## Stored data entries
■ ■ ■ ■ ■ ■ ■

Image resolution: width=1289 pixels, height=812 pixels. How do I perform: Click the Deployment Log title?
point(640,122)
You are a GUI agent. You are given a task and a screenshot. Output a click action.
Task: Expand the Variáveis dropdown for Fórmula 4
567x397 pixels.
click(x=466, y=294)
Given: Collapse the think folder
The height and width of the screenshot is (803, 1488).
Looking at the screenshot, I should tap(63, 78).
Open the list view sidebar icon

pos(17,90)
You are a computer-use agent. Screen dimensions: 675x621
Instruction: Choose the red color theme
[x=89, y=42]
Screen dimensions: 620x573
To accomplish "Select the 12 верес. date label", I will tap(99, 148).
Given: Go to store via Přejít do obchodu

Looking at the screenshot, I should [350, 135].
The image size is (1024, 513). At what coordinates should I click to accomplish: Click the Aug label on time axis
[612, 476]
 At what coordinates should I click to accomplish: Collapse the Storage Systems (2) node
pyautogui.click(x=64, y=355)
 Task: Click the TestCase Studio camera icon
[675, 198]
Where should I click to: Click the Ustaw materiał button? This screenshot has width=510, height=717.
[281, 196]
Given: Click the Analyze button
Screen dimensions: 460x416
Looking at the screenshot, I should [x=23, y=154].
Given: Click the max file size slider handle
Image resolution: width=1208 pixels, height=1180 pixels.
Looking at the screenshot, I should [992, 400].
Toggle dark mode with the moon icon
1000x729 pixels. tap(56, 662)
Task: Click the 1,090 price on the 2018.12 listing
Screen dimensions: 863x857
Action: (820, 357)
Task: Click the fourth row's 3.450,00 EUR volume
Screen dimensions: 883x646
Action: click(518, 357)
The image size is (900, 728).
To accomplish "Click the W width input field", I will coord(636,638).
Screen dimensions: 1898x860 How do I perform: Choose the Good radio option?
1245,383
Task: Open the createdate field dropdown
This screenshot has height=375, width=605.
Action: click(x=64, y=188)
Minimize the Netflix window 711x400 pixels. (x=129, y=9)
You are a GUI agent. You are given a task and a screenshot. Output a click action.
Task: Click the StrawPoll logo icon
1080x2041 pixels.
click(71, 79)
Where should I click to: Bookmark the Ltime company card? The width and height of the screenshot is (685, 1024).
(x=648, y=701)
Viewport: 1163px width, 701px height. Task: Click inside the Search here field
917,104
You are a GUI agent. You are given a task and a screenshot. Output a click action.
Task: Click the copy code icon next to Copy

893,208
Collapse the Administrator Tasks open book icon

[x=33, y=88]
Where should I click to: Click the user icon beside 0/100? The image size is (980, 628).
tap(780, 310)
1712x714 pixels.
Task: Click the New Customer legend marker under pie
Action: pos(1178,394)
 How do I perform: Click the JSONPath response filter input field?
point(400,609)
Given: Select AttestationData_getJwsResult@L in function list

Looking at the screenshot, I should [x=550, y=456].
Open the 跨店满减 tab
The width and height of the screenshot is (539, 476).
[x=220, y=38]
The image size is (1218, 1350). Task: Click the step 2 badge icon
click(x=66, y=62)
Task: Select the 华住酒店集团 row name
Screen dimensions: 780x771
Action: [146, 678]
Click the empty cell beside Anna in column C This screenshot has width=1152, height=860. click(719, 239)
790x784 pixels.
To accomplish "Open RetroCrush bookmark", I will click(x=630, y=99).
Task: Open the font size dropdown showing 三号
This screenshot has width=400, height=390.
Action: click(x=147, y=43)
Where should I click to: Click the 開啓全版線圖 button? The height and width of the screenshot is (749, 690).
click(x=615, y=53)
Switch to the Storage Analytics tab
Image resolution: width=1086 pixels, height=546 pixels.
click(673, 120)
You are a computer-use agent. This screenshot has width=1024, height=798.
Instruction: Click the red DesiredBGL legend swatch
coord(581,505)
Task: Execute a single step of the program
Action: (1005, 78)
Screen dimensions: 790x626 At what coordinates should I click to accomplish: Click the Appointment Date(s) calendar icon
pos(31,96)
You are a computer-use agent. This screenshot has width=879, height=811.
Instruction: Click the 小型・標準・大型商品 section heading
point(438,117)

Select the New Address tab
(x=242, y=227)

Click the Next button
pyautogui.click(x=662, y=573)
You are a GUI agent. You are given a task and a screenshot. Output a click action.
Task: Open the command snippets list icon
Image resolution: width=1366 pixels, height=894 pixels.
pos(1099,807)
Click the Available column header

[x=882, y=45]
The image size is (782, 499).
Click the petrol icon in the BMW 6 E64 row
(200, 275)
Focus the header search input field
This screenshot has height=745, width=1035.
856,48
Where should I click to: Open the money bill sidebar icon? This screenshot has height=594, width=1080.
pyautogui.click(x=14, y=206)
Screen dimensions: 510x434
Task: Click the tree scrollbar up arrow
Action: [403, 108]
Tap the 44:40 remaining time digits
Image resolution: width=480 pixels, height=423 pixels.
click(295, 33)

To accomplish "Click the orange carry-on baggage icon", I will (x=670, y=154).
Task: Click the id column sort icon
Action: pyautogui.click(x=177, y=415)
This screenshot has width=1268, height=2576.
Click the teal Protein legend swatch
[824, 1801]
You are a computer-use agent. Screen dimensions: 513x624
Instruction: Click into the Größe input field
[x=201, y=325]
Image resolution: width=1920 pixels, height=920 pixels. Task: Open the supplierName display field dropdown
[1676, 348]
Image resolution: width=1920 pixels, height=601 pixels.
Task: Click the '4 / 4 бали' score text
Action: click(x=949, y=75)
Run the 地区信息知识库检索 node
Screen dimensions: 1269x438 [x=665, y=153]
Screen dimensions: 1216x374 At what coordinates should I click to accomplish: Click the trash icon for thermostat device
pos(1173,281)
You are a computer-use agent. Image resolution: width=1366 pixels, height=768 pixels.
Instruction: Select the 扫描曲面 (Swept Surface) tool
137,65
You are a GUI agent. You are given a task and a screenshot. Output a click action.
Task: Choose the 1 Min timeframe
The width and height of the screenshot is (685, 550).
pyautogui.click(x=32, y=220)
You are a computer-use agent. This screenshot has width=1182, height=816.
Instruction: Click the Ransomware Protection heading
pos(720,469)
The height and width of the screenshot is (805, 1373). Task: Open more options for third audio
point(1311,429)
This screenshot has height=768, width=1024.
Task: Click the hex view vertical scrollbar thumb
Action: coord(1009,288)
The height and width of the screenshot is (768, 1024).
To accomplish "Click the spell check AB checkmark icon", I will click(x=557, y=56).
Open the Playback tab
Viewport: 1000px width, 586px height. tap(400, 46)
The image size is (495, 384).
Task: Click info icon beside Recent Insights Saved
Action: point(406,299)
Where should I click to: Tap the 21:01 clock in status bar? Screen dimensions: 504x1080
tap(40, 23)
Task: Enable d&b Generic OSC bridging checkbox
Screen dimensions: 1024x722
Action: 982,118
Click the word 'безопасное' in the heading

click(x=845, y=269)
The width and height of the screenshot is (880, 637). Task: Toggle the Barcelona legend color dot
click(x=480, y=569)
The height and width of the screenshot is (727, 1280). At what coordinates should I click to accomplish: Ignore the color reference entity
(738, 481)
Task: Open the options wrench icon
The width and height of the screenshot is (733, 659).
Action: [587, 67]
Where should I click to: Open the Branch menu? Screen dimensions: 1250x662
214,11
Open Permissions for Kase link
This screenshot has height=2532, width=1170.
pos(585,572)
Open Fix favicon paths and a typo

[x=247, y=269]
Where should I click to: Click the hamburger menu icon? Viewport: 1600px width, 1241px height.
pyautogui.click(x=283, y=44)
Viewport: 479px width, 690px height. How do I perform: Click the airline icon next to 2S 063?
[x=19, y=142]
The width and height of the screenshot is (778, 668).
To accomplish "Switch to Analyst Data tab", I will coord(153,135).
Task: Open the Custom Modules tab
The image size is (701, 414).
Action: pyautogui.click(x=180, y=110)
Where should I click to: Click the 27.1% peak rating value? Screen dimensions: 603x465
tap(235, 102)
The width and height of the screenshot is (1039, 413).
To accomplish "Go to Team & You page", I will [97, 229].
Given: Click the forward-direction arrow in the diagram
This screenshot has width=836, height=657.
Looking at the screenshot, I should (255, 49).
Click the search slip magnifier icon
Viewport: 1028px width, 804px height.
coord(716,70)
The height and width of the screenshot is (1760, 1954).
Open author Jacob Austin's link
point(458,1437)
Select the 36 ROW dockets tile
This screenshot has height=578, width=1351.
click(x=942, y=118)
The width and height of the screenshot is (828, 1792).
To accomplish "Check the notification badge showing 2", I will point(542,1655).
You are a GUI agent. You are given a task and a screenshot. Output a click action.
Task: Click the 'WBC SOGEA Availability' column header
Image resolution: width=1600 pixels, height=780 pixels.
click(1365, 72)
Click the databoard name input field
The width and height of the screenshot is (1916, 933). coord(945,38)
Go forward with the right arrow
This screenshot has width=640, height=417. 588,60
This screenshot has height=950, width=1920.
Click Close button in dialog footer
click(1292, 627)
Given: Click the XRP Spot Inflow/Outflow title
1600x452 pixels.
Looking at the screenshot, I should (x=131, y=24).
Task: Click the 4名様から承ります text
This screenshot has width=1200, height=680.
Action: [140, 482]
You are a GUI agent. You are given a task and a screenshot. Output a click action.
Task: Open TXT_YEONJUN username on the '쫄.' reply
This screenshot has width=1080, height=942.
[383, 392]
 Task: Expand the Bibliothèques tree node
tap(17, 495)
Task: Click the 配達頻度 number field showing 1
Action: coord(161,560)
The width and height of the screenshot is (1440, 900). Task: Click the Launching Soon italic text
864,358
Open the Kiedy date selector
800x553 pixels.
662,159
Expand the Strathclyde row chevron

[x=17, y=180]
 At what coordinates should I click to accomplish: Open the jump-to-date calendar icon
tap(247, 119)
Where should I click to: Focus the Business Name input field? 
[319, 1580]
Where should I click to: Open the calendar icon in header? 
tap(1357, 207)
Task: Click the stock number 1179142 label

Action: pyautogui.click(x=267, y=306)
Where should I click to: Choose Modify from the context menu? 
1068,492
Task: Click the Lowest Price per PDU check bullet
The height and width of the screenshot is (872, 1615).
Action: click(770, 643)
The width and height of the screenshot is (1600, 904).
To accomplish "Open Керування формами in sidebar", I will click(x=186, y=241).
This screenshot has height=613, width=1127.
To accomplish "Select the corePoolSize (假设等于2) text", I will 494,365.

■ ■ ■ ■ ■ ■ ■

Copy, from the lines above, each one that holds "computer".

You are a computer-use agent. Screen dimensions: 675x621
You are a computer-use agent. This screenshot has width=1024, height=798.
You are a computer-use agent. This screenshot has width=879, height=811.
You are a computer-use agent. Screen dimensions: 513x624
You are a computer-use agent. Image resolution: width=1366 pixels, height=768 pixels.
You are a computer-use agent. This screenshot has width=1182, height=816.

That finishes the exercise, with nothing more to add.